Myrtle Beach, Surfside Beach, North Myrtle Beach and Horry County police have announced they will start carrying the life-saving drug.  However, each must go through training with the South Carolina Department of Health and Environmental Control, known as DHEC.

That training is part of DHEC's LEON Program, and is happening on Wednesday, March 22.  Sgt. DelPercio told WMBF News more thank 50 instructors from 14 different agencies will be attending the training. It's happening in 'train the trainer' style.

"Our officers are not carrying Narcan, yet," North Myrtle Beach Police Chief Phil Webster said.  "All of our fire apparatus do.  We are working with the LEON Program to acquire Narcan and get our officers trained," he continued.

Representatives from those 14 agencies will attend the class and take back what they learned to their respective departments to teach the rest of the department.  Sgt. DelPercio said this training and each individual agency creating its own protocol are the last steps before Narcan arrives in the officer's hands.
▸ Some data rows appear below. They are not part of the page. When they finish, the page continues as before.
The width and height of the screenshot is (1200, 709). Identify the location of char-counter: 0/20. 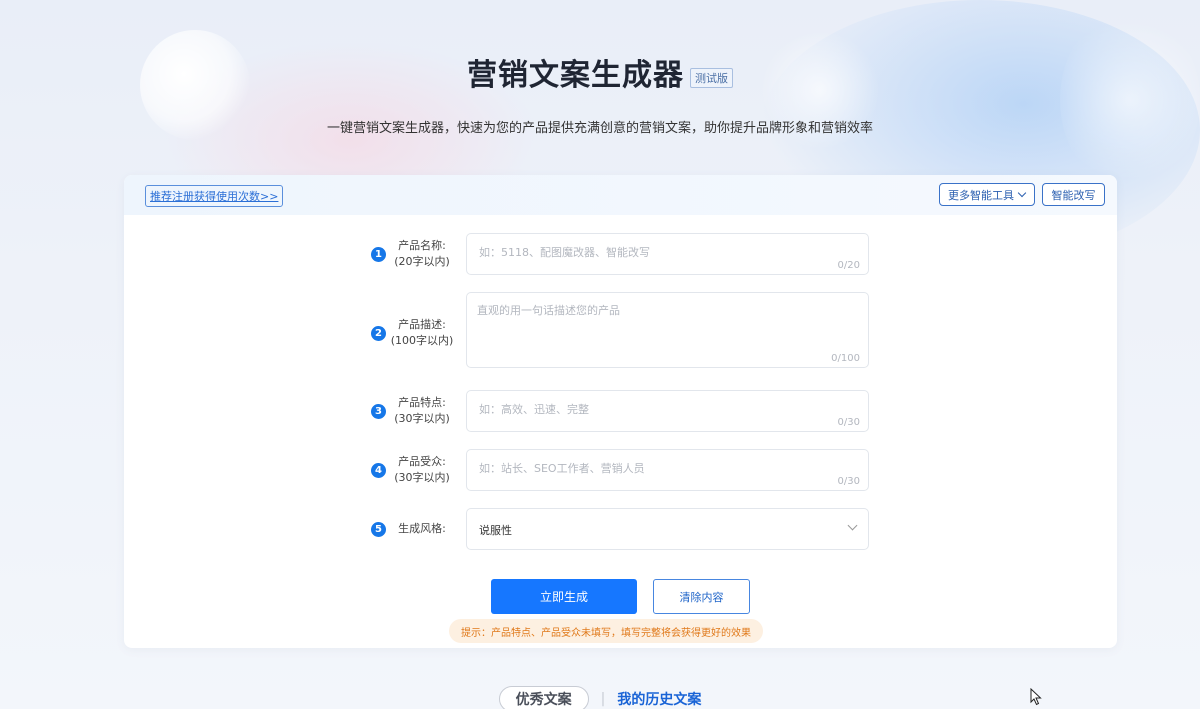
(848, 266).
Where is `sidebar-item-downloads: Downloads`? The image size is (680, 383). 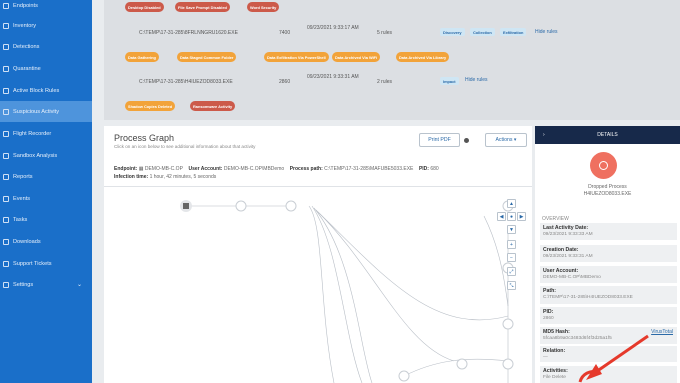 sidebar-item-downloads: Downloads is located at coordinates (46, 242).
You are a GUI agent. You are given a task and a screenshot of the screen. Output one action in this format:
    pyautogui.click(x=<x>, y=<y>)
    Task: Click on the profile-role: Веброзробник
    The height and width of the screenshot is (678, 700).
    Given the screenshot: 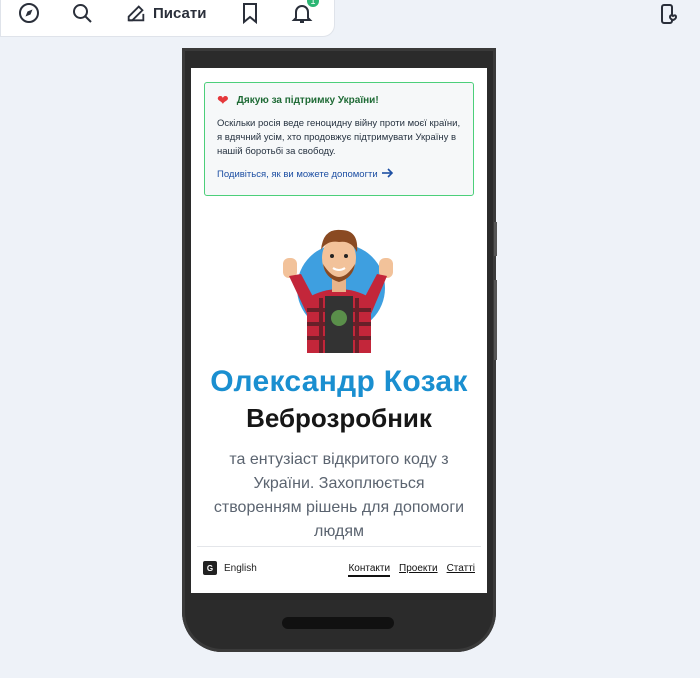 What is the action you would take?
    pyautogui.click(x=339, y=418)
    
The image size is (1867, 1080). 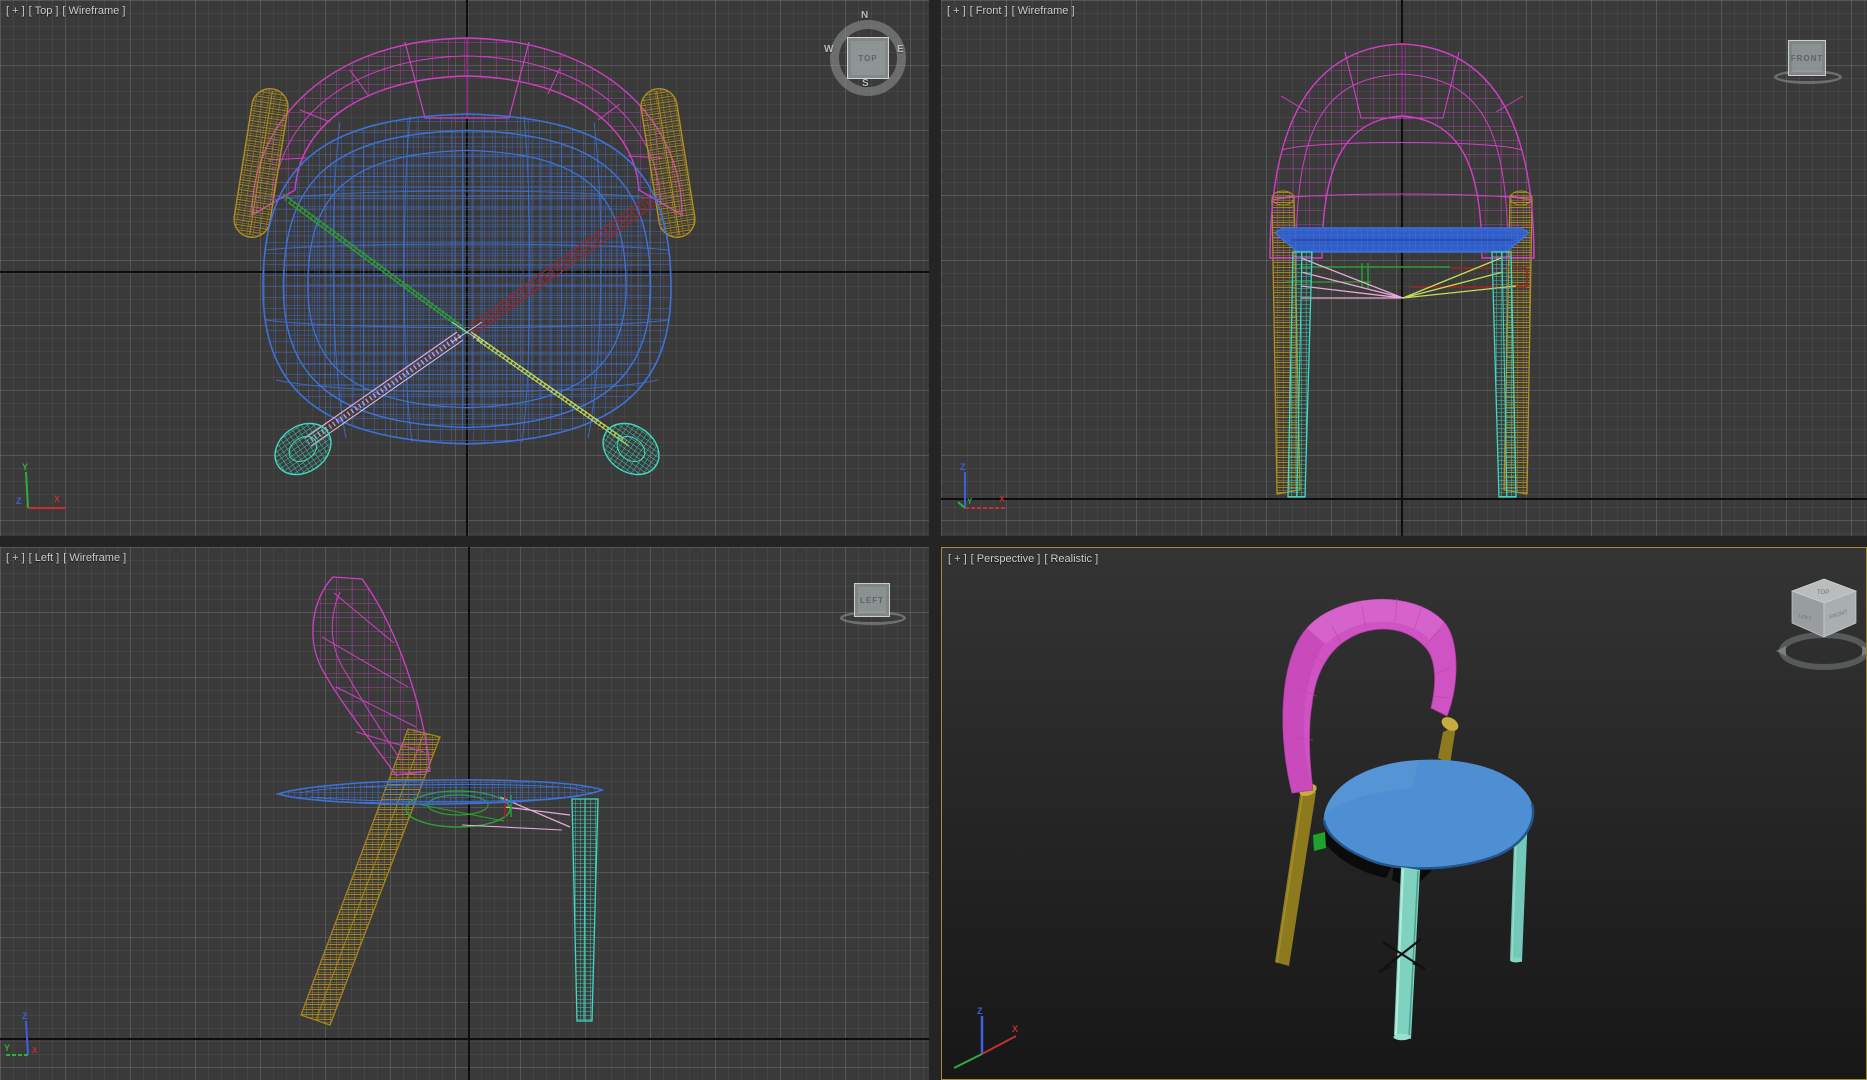 I want to click on viewcube-compass: N E S W TOP, so click(x=867, y=55).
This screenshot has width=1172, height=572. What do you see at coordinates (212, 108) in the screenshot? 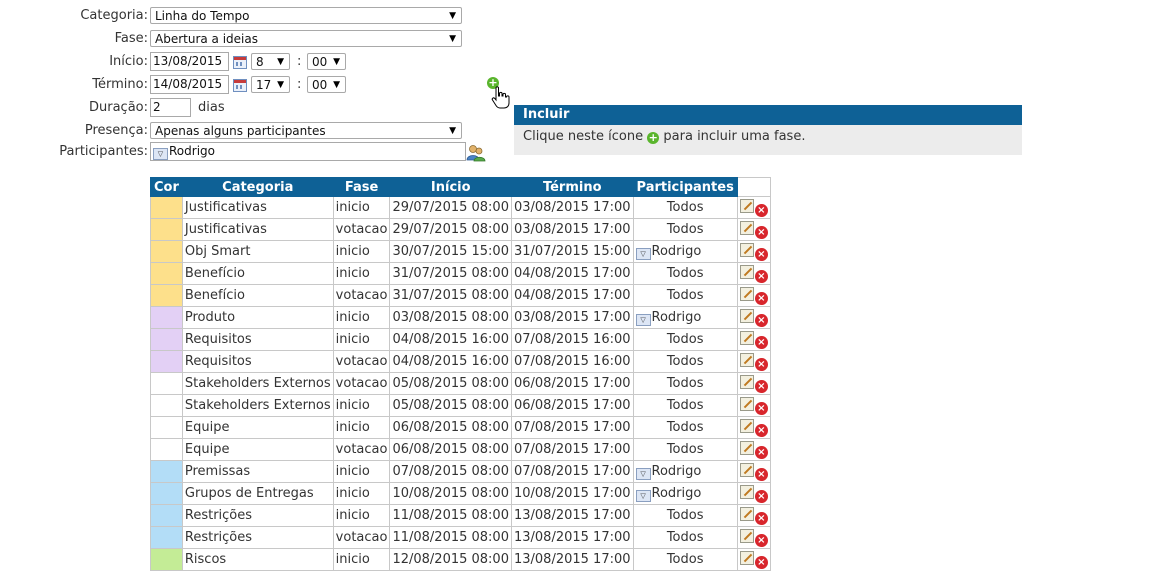
I see `duracao-unit: dias` at bounding box center [212, 108].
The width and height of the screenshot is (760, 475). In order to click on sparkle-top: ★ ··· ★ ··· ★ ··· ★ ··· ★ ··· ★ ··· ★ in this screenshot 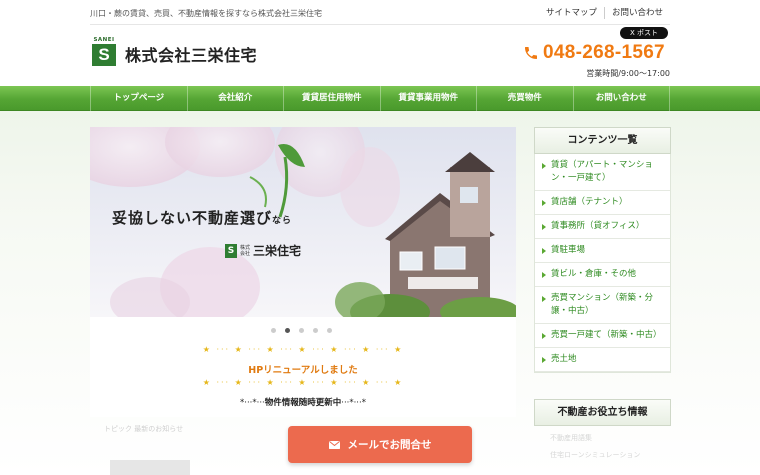, I will do `click(303, 350)`.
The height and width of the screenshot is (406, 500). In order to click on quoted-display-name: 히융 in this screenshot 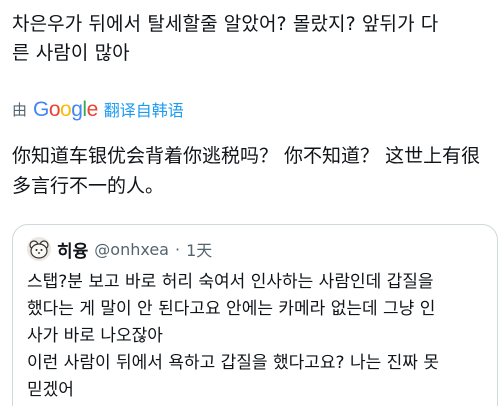, I will do `click(72, 250)`.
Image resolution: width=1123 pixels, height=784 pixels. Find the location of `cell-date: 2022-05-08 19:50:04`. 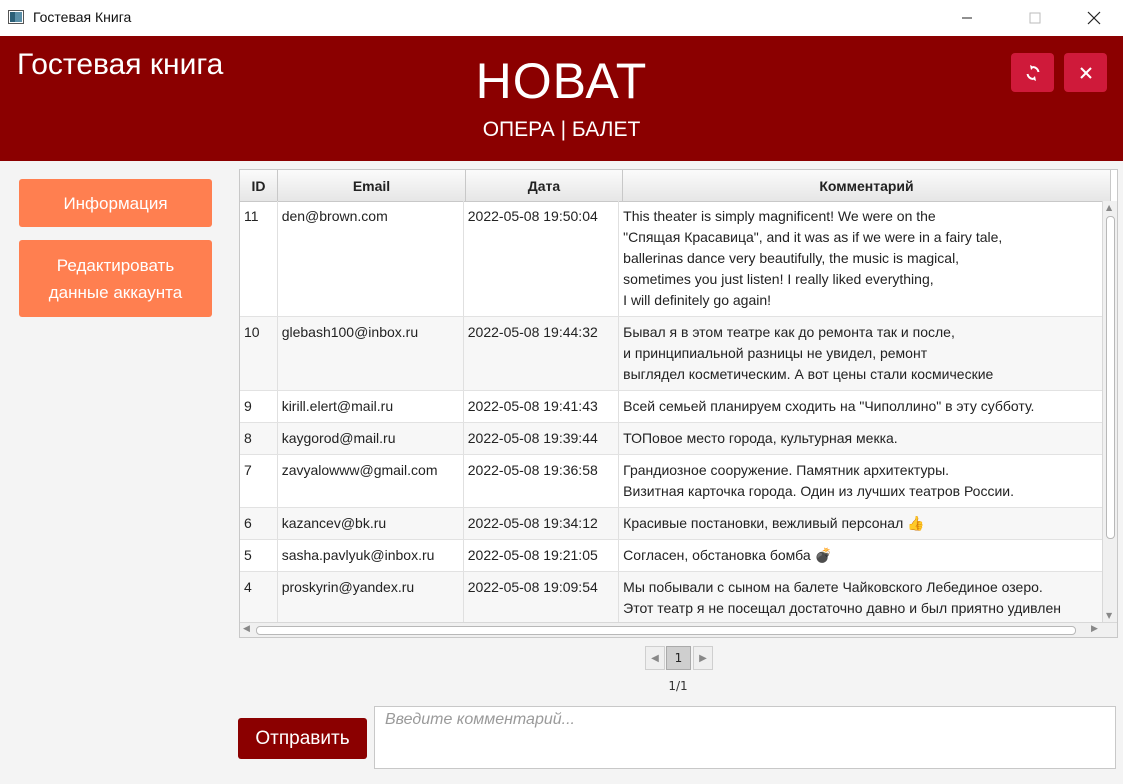

cell-date: 2022-05-08 19:50:04 is located at coordinates (542, 258).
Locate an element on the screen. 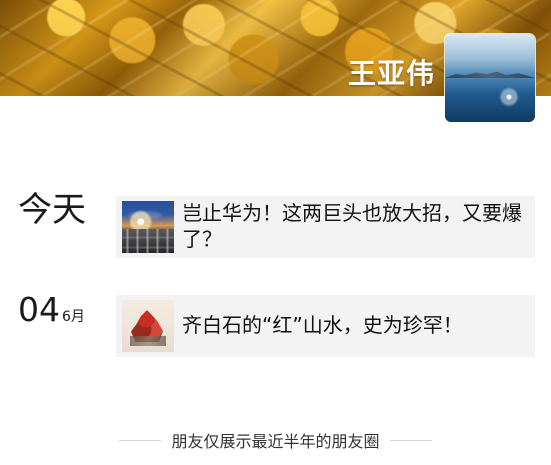 The image size is (551, 465). post-text-qibaishi: 齐白石的“红”山水，史为珍罕！ is located at coordinates (322, 326).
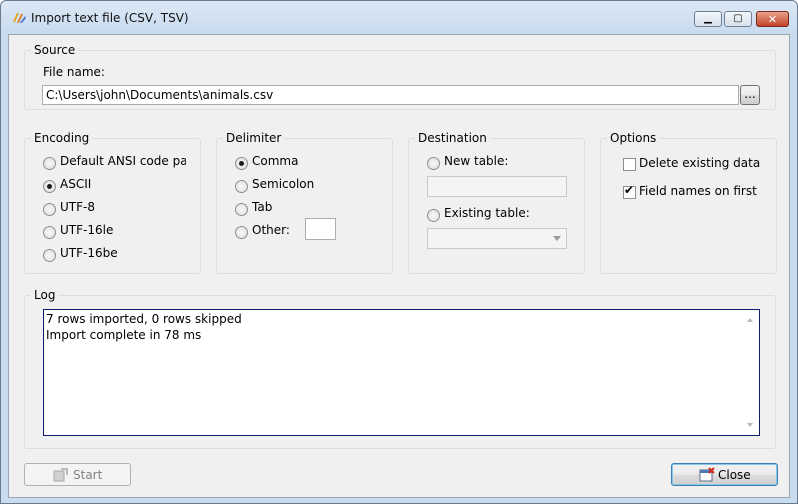 This screenshot has height=504, width=798. I want to click on file-name-label: File name:, so click(74, 72).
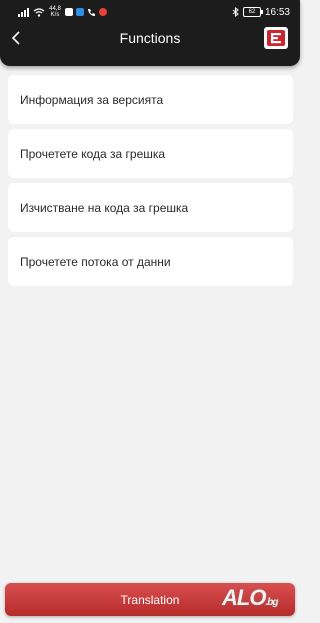  I want to click on chevron-left-icon, so click(16, 38).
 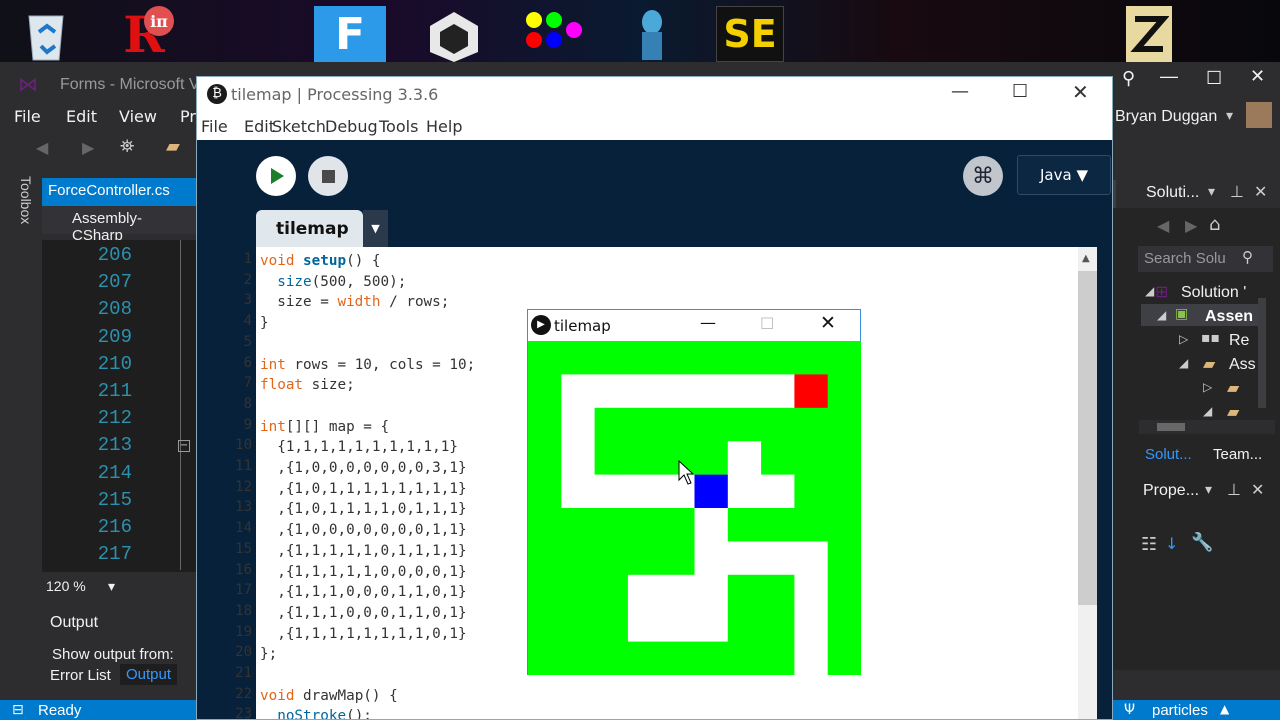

"We'll have the trainers in place, we'll be able to get with DHEC and say we now have our policy, we have our trainers...we need the product.  We'll be able to apply and get the product very quickly, and get it out on the street," Sgt. DelPercio said.

Narcan only works on opioid overdoses.  Sgt. DelPercio said it has no negative side effects, but it's not only for overdose victims.  Narcan is also for police and K-9 officers who accidentally come in contact with a drug on the job, usually Fentanyl.

Sgt. DelPercio said once an officer administers Narcan, they'll have to log it through an online tracking system with DHEC.  Next, the officer must explain when and why it was used before that officer's Narcan is replaced. Narcan is funded by a state grant, not local tax dollars.

First responders who administer the drug in good faith are protected under Good Samaritan law.  Right now, EMS are the only people carrying Narcan.

Sgt. DelPercio said Narcan is a new type of policing.  He said police will look for overdose signs when deciding to use Narcan.  He said drugs is a problem in Horry County, and oftentimes people will wait to long before reporting an overdose.  He also said sometimes it requires multiple doses of Narcan to revive someone, although an overdose is still possible hours after receiving the drug.

"People are given Naloxone or Narcan and bringing them back...and we'll try to follow up as law enforcement on the investigation with that victim or the person who's taken the opiate...and they've already left the hospital or refused treatment and went back to the street...and it's a dangerous situation because an overdose could actually re-occur," Sgt. DelPercio said.

The goal is to have Narcan on every officers once training ends and policies are put in to place with each individual agency.